» Exercises to complete:
1 - Please print the part of the article on sustainable habits that opens with the words containing "According to the" and closes with "for the environment.", keeping every word the same.
2 - Name each organization that the article on sustainable habits cites as the source of a fact or figure.
3 - Go on with the article on sustainable habits from the point where it stops.

» Source extract:
^^^^^^^^^^^^^^^^

Student Life

The year of green

Climate change; global warming; the planet is dying–however you want to label it, the time to act in order to reverse the severe damage to our planet is now. 

According to a recent report by the United Nations, the world is 1° C hotter than it was between 1850 and 1900.  In 2015, 196 world leaders came together to sign the Paris Agreement, a plan to keep global warming well below 2°C.

According to the World Wildlife Foundation, if the world doesn’t collectively act to reduce negative changes by 2100, sea levels could rise by 1.8 per cent, virtually all coral reefs will die, arctic summers will be nearly ice-free, 2.7 billion people will be exposed to heat waves every five years, flooding will increase by 170 per cent, and 18 per cent of insects and plants will lose more than half their habitat.

Luckily, if everyone does their part, there’s still hope. Coming into the new school year, implementing a sustainable approach to everyday routines can help. Little changes go a long way for the environment.

Food and drink

Several major U.S. cities like Seattle and Washington D.C. banned plastic straws this year. In June, Prime Minister Justin Trudeau announced his plan to ban all single-use plastics by 2021. As a result of these bans, reusable straws have become more popular. If you’re a frequent straw-user, there are many alternatives to plastic straws, such as metal or silicone straws that you can buy and keep on you at all times to avoid using plastic ones.

Bringing a reusable water bottle and travel mug with you for constant water and coffee/tea refills can also reduce your plastic water bottle/coffee cup usage.

For food, wrapping your lunches in beeswax paper is a sustainable alternative to using plastic wrap or aluminum foil. Canadian brand Mind Your Bees Wraps makes eco-friendly colourful reusable beeswax wraps for all food storage purposes. Tupperware’s and cloth snack pouches are also a great alternative to plastic bags for trickier loose foods.

Carry reusable grocery bags in your pocket or backpack for when you need to go shopping—most grocery stores now charge for plastic bags. When shopping for groceries, try choosing a zero-waste grocery store where you can bring your own containers and buy in bulk. Méga-Vrac is a zero-waste grocery store with two locations, in Rosemont and Hochelaga, that offer discounts on products if you bring your own containers. The waste-free store also offers all the products listed above!

Health and beauty

Wasting less and choosing eco-friendly products is possible even for your beauty routine. In regards to menstruation, some alternatives to regular tampons or pads are menstrual cups such as the Diva Cup or menstrual cloth pads.Try using reusable cloth pads to remove makeup instead of disposable cotton pads and handkerchiefs instead of tissues.

When it comes to hygiene, try choosing a soap bar or shampoo bar instead of liquid soap–it usually lasts longer and doesn’t come in a plastic container. Ditch your plastic toothbrush and opt for a bamboo toothbrush. Did you know the plastic and nylon used in your toothbrush are virtually indestructible? According to National Geographic, approximately 23 billion toothbrushes are thrown out in the U.S. every year. Most of the plastic ends up in our oceans, killing marine life–100,000 marine animals per year to be exact. According to Ocean Crusaders Foundation, over 5.25 trillion pieces of plastic debris are currently in our oceans.

^^^^^^^^^^^^^^^^

» Material supplied:
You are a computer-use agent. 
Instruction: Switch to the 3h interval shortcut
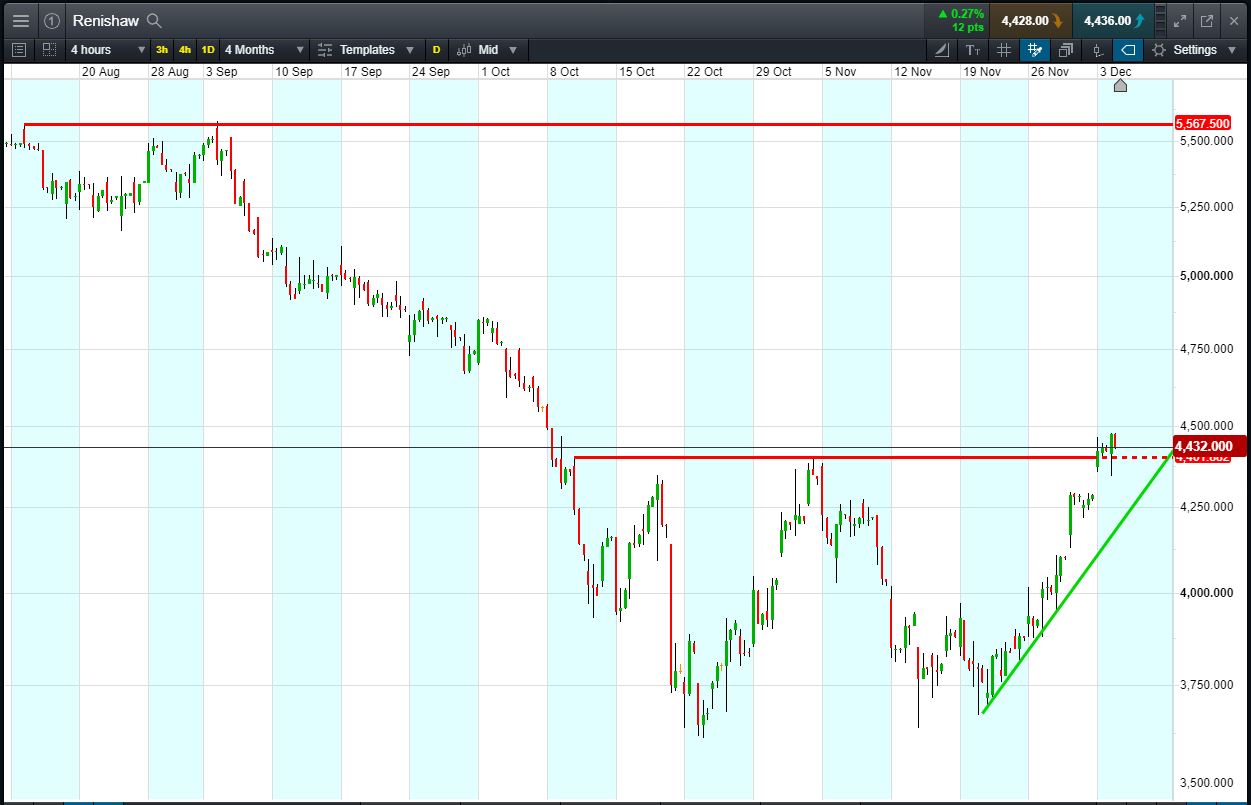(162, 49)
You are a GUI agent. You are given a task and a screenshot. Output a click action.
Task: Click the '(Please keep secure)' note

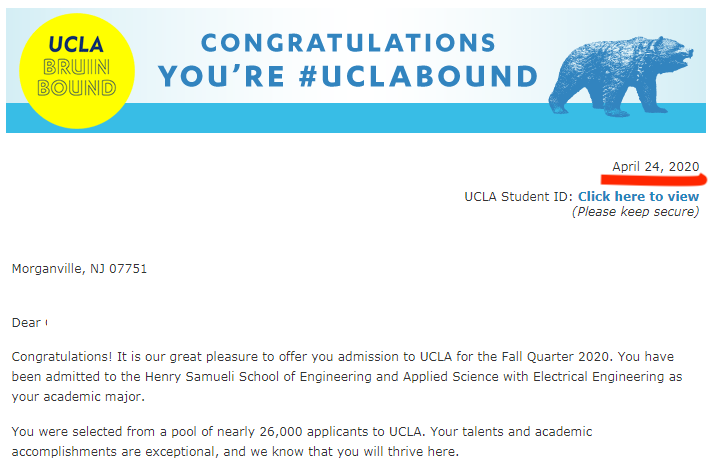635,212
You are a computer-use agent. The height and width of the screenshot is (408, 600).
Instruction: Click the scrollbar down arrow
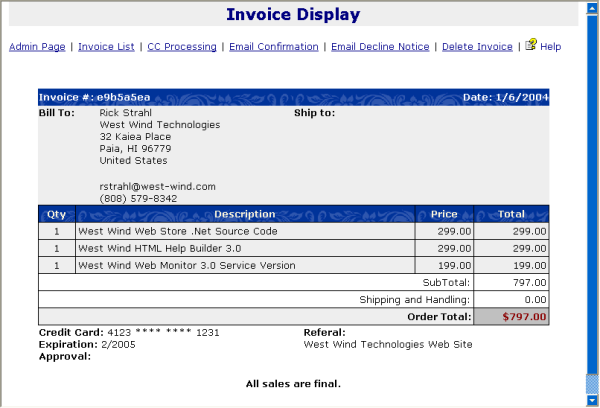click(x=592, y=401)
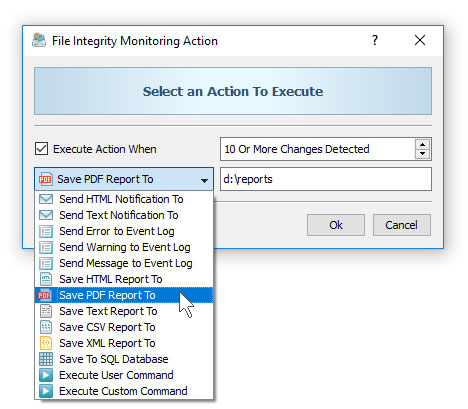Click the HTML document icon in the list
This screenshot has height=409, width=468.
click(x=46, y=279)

^^^^^^^^^^^^^^^^

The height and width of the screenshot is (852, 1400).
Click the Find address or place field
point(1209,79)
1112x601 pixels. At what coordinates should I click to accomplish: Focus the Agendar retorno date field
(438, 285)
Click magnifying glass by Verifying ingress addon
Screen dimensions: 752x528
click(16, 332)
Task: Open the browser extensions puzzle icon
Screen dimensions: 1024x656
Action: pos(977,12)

^^^^^^^^^^^^^^^^

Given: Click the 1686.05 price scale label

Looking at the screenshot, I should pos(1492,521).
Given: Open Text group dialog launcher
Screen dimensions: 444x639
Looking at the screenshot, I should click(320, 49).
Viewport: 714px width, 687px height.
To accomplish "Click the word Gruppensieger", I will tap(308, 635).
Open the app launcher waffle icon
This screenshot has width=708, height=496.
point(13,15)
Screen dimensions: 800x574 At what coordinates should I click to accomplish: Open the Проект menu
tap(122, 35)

^^^^^^^^^^^^^^^^

» Your responses:
1 -
According to the World Wildlife Foundation, if the world doesn’t collectively act to reduce negative changes by 2100, sea levels could rise by 1.8 per cent, virtually all coral reefs will die, arctic summers will be nearly ice-free, 2.7 billion people will be exposed to heat waves every five years, flooding will increase by 170 per cent, and 18 per cent of insects and plants will lose more than half their habitat.

Luckily, if everyone does their part, there’s still hope. Coming into the new school year, implementing a sustainable approach to everyday routines can help. Little changes go a long way for the environment.

2 -
United Nations
World Wildlife Foundation
National Geographic
Ocean Crusaders Foundation

3 -
Here is something to think about: how much paper does Concordia and its students use every year? A lot of people around campus have already switched to digital for practical reasons. Try going digital this semester by taking notes on Google Docs/Word/Pages, opting for a PDF or ebook instead of textbooks, and handing in your assignments online (when permitted of course).


According to Statistics Canada, the transport sector is responsible for 74 per cent of CO2 emissions. That’s why thinking of the way you travel is crucial to a more eco-friendly lifestyle. Luckily, Montreal has a variety of sustainable transportation options. Try to ride to school on a Bixi or Jump bike if you don’t have your own. Bixi docs are all over downtown and at least 3 can be found in close proximity of the downtown campus. The new Lime e-scooters are now a fun new option for days when you just don’t feel like pedaling. Another option is to use public transit, the shuttle bus or carpooling with friends. The fewer cars used per person, the less greenhouse gasses emitted.

Acting to help reverse the severe effects of climate change is an adjustment, but if everyone does their part, it’s possible.


Graphic by @sundaeghost

Student Life

Humans of Concordia: Jack Beaumont

A first-year design student making clothes, the sustainable and eco-friendly way

Alexander McQueen’s controversial designs sparked Jack Beaumont’s passion for fashion at a young age. This passion quickly turned to action and, at the age of seven, they started sewing.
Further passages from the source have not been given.